In a private email, Hawkfall confesses to “not having the confidence” to start this long-overdue thread “in spite of my Mastermind Special Subject knowledge.” In the hope that he’ll join in the fun, then, let’s get some sand on our Mivvis and relive those wonderful years of sunny fun times!
(I should point out that I’m doing this as a favour. I haven’t watched the YouTube clip, from Hawkfall’s private collection, so caveat emptor.)
I went to a roadshow once, in Torquay when on holiday there in about 1984. Simon Bates was the presenter. He was a miserable git who clearly thought he was above it all, until they went on air when he was transformed into the Fab FM wonnerful Radio 1 type you might have expected from a roadshow host. Don’t remember much else about it other than what a huge crowd it drew.
Can I just say a big hello to Dave, Karen, Mental Ernie, Mental Eric and all others in the sixth form please?
And can you play I Love Rock & Roll by Joan Jett and the Blackhearts?
Shouldn’t you be at school, sonny?
As thread curator, I should say that there might be a Radio 1 (FM) pen for anyone who can link to John Peel’s story regarding Tony Blackburn, the wombles and the speedboat.
Me sir, me sir.
Vaguely remembered from Peel’s autobiography, and link below fills the gaps.
1975 Mallory Park
https://peel.fandom.com/wiki/Mallory_Park
Thanks Hawkfall and Rigid. That anecdote made my day!
Peel was a very amusing chap.
Sides splitting here. That story is gold. Not even a punchline or a point to it really, but just the thought of it is hilarious. The womble driving the boat is the cherry on top!
I never went to a Roadshow but I did chance upon a Cheggers OB one Saturday morning in London back in the early 80s.
As with Batesy up there – zero interaction with us kids when cameras off.
And then…
Cheggers to camera – “ooh eck Noel, it’s flippin’ MAD ‘ere, I tell yer! We’ve had jugglers, fire-eaters, acrobats -even a bobby paid us a visit! Probably cos of the noise from THIS lot!! Give us a cheer!”
(Big cheer)
Noel – “Looks like a great party going on down there! Thanks Cheggers!”
Cheggers (finger in one ear) – “Ha Ha – oh I’m sorry Noel, I can’t really hear you!!! Bye!”
It’s over. A now-sullen Cheggers marches immediately to the nearby caravan. We have stopped cheering because everyone’s gone.
Took kids to see One Show in Hunstanton. The Green was filled with half of Norfolk (ie 5000 people). Somewhere in the distance a stage. The sound was dreadful, like listening to the neighbour’s transistor radio (transistor radio). “Dad, can we go now?” And go we did
The Norfolk’s population and collective IQ respectively doubled and halved nine months later
Harsh words
Was Brian Kennedy performing (performing)?

# YOUR INSTRUCTIONS
From the Radio 1 Roadshow thread, reproduce word for word the passage that begins with the words containing "And can you" and ends with "and the speedboat.".

# RECORDS
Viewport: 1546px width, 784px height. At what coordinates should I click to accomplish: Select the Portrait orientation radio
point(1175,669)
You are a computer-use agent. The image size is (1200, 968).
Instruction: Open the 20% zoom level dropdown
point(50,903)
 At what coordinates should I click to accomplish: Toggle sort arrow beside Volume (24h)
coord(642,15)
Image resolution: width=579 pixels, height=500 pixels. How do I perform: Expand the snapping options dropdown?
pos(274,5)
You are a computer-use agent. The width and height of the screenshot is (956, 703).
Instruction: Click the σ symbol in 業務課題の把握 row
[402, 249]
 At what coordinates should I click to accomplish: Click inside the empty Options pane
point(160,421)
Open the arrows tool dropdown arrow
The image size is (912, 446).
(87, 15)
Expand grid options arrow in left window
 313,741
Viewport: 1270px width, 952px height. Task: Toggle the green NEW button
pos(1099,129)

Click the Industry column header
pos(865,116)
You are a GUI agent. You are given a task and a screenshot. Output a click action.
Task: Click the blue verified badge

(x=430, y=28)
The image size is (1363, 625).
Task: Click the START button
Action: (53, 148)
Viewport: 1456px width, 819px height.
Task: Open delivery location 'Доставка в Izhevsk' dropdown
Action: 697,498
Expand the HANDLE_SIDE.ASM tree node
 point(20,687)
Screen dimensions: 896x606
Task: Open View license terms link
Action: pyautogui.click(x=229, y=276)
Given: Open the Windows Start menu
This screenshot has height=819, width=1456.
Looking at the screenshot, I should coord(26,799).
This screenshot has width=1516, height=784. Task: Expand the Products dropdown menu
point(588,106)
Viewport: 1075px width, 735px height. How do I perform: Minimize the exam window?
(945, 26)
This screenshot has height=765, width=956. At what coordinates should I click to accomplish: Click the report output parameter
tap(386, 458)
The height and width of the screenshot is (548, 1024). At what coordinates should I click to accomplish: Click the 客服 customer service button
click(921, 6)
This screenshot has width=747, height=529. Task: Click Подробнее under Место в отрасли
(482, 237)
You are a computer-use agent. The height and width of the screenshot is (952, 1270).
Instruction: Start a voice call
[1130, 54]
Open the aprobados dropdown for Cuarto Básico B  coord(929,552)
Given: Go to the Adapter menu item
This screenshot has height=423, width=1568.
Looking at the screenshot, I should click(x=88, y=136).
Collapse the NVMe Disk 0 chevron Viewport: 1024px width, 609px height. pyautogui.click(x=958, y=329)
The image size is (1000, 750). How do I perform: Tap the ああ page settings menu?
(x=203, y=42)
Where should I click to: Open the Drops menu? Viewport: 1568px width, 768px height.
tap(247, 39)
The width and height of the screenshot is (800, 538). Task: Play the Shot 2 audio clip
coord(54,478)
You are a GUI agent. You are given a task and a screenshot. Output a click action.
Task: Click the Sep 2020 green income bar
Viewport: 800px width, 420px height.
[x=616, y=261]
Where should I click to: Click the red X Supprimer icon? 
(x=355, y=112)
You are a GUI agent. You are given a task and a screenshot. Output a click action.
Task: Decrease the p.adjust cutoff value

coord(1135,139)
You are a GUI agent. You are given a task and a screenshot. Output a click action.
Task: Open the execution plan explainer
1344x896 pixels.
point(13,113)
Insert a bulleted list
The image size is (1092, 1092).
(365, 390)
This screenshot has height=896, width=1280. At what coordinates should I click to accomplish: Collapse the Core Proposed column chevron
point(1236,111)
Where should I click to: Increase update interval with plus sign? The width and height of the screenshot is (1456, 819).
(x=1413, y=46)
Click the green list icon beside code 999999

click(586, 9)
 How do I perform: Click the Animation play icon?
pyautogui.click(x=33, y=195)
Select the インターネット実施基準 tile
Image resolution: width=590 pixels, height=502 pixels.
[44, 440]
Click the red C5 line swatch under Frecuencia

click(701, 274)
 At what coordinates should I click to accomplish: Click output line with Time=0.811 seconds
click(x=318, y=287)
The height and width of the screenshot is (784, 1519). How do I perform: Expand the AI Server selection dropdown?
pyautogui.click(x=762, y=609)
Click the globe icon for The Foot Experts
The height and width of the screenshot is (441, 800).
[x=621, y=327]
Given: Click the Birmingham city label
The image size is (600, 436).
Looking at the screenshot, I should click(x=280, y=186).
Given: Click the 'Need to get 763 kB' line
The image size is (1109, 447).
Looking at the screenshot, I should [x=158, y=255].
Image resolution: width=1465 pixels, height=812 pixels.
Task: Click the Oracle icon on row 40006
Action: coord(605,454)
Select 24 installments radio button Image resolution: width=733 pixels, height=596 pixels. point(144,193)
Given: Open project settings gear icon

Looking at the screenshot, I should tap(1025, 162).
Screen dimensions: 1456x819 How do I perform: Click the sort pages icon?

# ANSWER TO THE TASK
And can you play I Love Rock & Roll by Joan Jett and the Blackhearts?
Shouldn’t you be at school, sonny?
As thread curator, I should say that there might be a Radio 1 (FM) pen for anyone who can link to John Peel’s story regarding Tony Blackburn, the wombles and the speedboat.